Chapter 9. Intrusion Detection

In this chapter we will see how container intrusion detection operates with the new low-level eBPF interface, what forensics looks like for a container, and how to catch attackers who have evaded all other controls.

Defense in depth means limiting the trust you place in each security control you deploy. No solution is infallible, but you can use intrusion detection systems (IDS) to detect unexpected activity in much the same way that motion sensors detect movement. Your adversary has already accessed your system and may even have viewed confidential information already, so an IDS reviews your system in real time for unexpected behavior and observes or blocks it. Alerts can trigger further defensive actions from an IDS, like dumping compromised memory or recording network activity.

Intrusion detection can inspect file, network, and kernel reads and writes to verify or block them with an allowlist or a denylist (as seccomp-bpf configuration does). If Captain Hashjack’s Hard Hat Hacking Collective has remote access to your servers, an IDS might be triggered by their use of malware with known behavioral signatures, scan of networks or files for further targets, or any other program access that deviates from the expected “stable” baseline the IDS has learned about the process.

Some attackers’ campaigns are only discovered after the adversary has been on the system for weeks or months and finally inadvertently tripped the IDS detection.

Traditional IDS

Before we get into cloud native IDS, let’s have a look at a few of the other intrustion detection applications that have been prominent over the years.

Traditional intrusion detection systems are classed as Network- or Host-based IDS (NIDS or HIDS), and some tools offer both. Historically these used signals from the host kernel or network adapter, and were not aware of the Linux namespaces that containers use.

Linux has auditd built in for system call events, but this doesn’t correlate activity nicely across nodes in a distributed system. It’s also considered heavyweight (it generates a great volume of logs) and can’t distinguish by namespace due to “complex and incomplete” ID tracking of namespaced processes.

Tools like Suricata, Snort, and Zeek inspect network traffic against a rule and scripting engine, and may be run on the same host or (as they tend to be resource intensive) on dedicated hardware attached to the network under observation. Encrypted or steganographic payloads may escape such NIDS undetected. To further guard against these slippery assailants, the old-but-effective Tripwire tool watches files on the host for unauthorized changes.

An IDS detects threats by either using preknown information about them or detecting deviance from an expected baseline. Information known in advance can be considered a “signature,” and signatures can relate to network traffic and scans, malware binaries, or memory. Any suspicious patterns in packets, “fingerprints” of application code or memory usage, and process activities are verified against an expected ruleset derived from the application’s “known good” behavior.

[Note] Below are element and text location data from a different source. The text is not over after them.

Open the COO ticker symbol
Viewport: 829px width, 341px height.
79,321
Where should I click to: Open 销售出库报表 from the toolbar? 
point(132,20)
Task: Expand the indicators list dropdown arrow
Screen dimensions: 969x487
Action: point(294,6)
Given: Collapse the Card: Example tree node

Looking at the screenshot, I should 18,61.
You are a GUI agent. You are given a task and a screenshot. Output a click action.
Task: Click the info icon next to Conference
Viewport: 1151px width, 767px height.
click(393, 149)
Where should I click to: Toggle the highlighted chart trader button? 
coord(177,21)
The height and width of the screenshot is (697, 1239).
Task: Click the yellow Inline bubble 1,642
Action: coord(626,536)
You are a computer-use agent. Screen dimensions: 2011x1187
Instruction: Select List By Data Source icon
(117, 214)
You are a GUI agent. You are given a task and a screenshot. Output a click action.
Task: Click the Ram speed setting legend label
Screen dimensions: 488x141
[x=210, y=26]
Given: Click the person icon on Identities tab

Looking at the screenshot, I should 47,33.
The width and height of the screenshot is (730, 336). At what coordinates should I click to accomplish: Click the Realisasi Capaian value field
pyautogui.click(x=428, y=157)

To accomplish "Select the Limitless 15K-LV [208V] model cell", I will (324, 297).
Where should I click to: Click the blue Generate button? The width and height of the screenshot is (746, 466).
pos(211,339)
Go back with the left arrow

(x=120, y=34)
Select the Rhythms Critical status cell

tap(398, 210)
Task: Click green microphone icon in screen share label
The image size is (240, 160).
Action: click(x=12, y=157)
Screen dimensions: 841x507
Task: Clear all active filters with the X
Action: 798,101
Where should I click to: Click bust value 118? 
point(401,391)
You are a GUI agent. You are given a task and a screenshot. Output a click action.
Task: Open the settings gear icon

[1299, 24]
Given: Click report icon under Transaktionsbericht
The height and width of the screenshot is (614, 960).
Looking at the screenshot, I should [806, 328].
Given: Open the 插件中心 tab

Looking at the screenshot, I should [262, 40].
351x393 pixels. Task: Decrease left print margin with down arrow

Once a signature pattern is identified (for example, the SUNBURST traffic back to command and control servers), the IDS creates a relevant alert.

Note

FireEye released IDS configurations to detect SUNBURST. These configurations support various IDS tools including Snort, Yara, IOC, and ClamAV.

Signatures are distributed and update files, so you must regularly update them to ensure new and recent threats are detected. A signature-based approach is usually less resource intensive and less prone to false positives, but it may not detect zero-days and novel attacks. Attackers have access to defensive tooling and can determine how to circumvent controls in their own test systems.

Without predefined signatures to trip the IDS, anomalous behavior may be detected. This relies on a “known good state” of the application.

The derivation of a normal application behavior state defines “secure,” which puts the onus on defenders to ensure application correctness, rather than on the tool to enforce a generic ruleset.

This observational approach is more powerful than signatures as it can act autonomously against new threats. The price for this more general protection is greater resource utilization, which may impact the performance of the system being protected.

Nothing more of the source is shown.